ISIS goes on-air in Afghanistan to encourage youth to join ranks - report
Islamic State has launched its own radio station in Afghanistan, encouraging local youth to enroll in jihadi ranks and airing anti-government Islamic rulings, or fatwa. The extremist group’s emissaries have become particularly active in Afghanistan in 2015.
The news of Islamic State’s Afghan radio station was reported by Ahmad Shakib, a Kabul-based journalist working for The New York Times.

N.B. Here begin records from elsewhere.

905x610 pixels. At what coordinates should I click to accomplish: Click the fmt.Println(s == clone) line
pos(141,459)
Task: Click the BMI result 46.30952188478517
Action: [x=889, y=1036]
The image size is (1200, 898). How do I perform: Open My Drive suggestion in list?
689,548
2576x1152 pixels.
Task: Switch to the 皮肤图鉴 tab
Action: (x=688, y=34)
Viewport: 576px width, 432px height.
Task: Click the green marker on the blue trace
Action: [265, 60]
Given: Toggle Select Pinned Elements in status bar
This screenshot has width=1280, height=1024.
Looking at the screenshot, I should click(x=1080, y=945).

ISIS (Daesh) has established #Radio station (Caliphate Radio), airing Anti-government #Fatwas encouraging youth to join in #Nangarhar#Afg
— Ahmad Shakib (@shakibhafed) December 16, 2015
The Caliphate Radio is going on-air in Afghanistan’s Nangarhar province just east of the capital Kabul, on the Pakistani border.
Expansion of the notorious extremist group into Afghanistan is believed to be linked to plans to take heroin production and trafficking under full control. Islamic State (IS, formerly ISIS/ISIL) is also suspected of nurturing plans to expand its activities further to the north, into the Central Asian countries.
Fears #ISIS taking control of heroin trade, using money for more terror like #ParisAttackshttps://t.co/zH8IwdsybHpic.twitter.com/f7mMOCqe0B
— RT America (@RT_America) November 30, 2015
This is not the first time IS has dispersed terrorist propaganda through modern technical means.
Along with HD-quality videos of IS-committed atrocities, the group publishes Dabeq, its notorious online English-language magazine, and distributes propaganda via radio waves.
Taliban attacks in Afghanistan spike in 2015, #ISIS growing stronger – Pentagon https://t.co/THdxROUVFKpic.twitter.com/EWjXIYgIQN
— RT (@RT_com) December 16, 2015
Islamic State launched a multilingual radio station in the Iraqi city of Mosul, which had a population of two million on June 10, 2015, months before overrunning it.
According to Al Arabiya, the Al-Bayan (The Dispatch) radio network went on air on April 7 in Arabic, Kurdish, English, French and Russian.
“It sounds like we are listening to the BBC,” Al Arabiya News cited Jasmine Opperman, a senior analyst for the Terrorism Research & Analysis Consortium (TRAC), as saying.
The high quality of the broadcast and the professional tone of the American-accented anchor delivering typical English-language newscast prompted The Washington Post to draw comparisons between Al-Bayan and American National Public Radio (NPR).